Would you output the lines from the one containing "Instruction: Select the" through the final line of the entries, exactly and with pictures omitted?

Dataset records:
********************

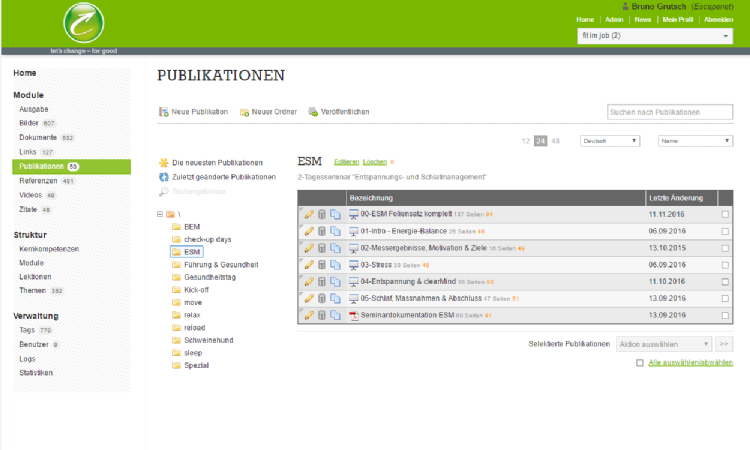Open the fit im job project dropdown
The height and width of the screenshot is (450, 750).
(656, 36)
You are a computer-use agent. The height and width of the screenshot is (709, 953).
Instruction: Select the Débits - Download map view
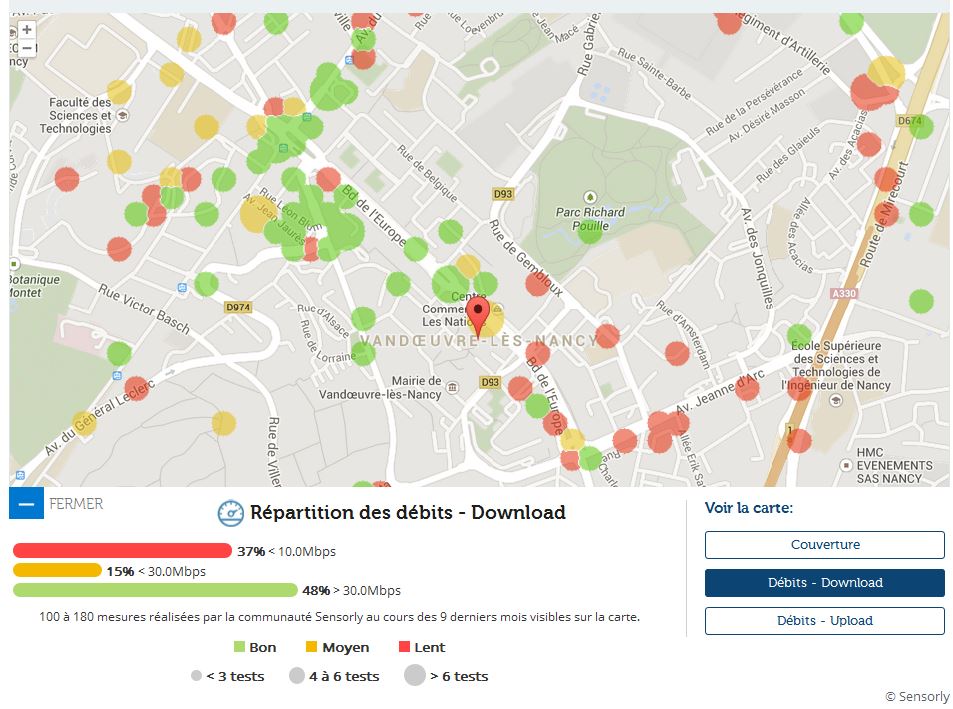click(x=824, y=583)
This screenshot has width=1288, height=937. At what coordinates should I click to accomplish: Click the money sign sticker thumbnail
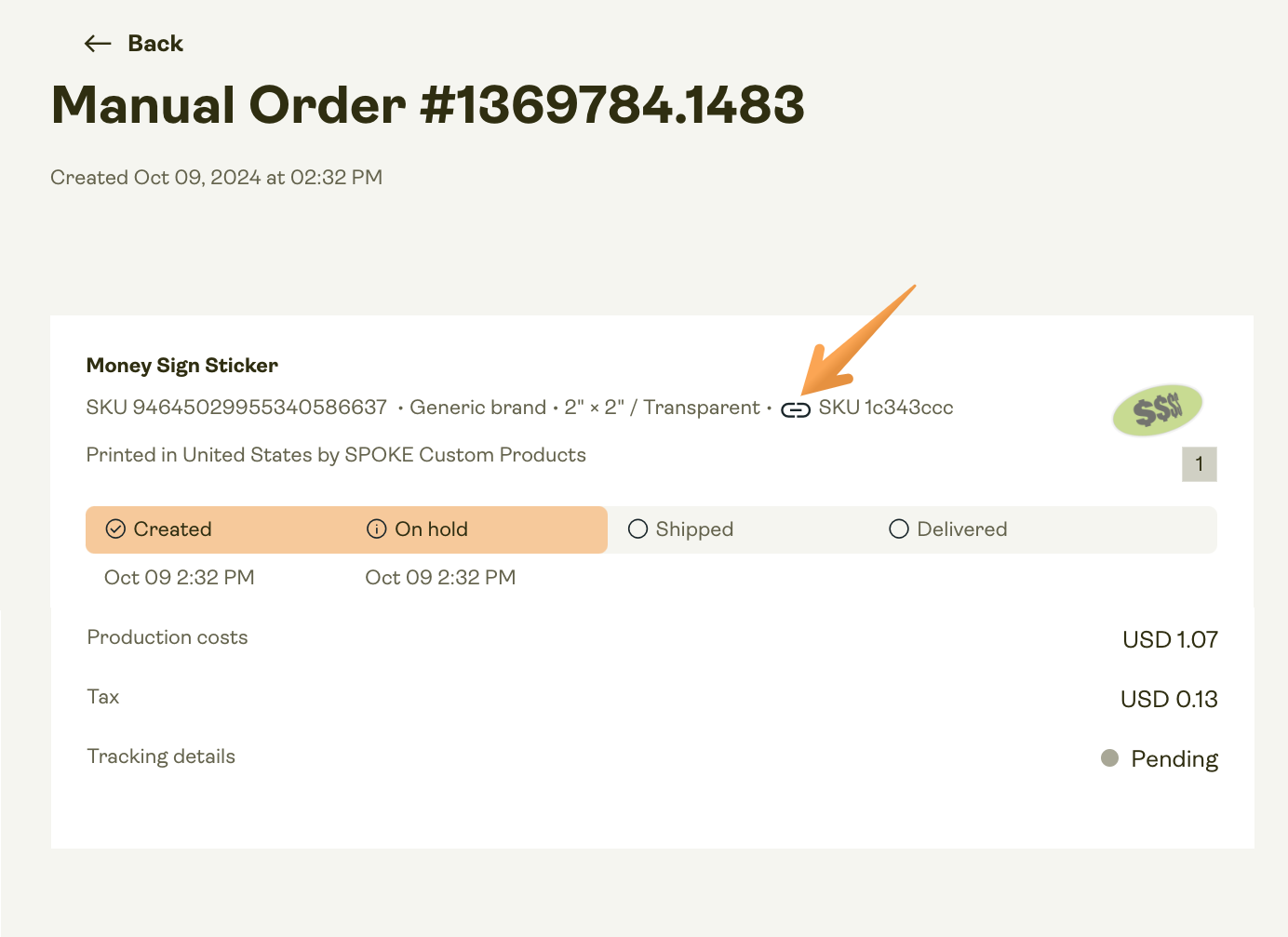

********************

RESULT FOR THIS TASK:
Instruction: Select the Débits - Download map view
click(x=824, y=583)
This screenshot has width=1288, height=937. At what coordinates should I click to accomplish: Click the money sign sticker thumbnail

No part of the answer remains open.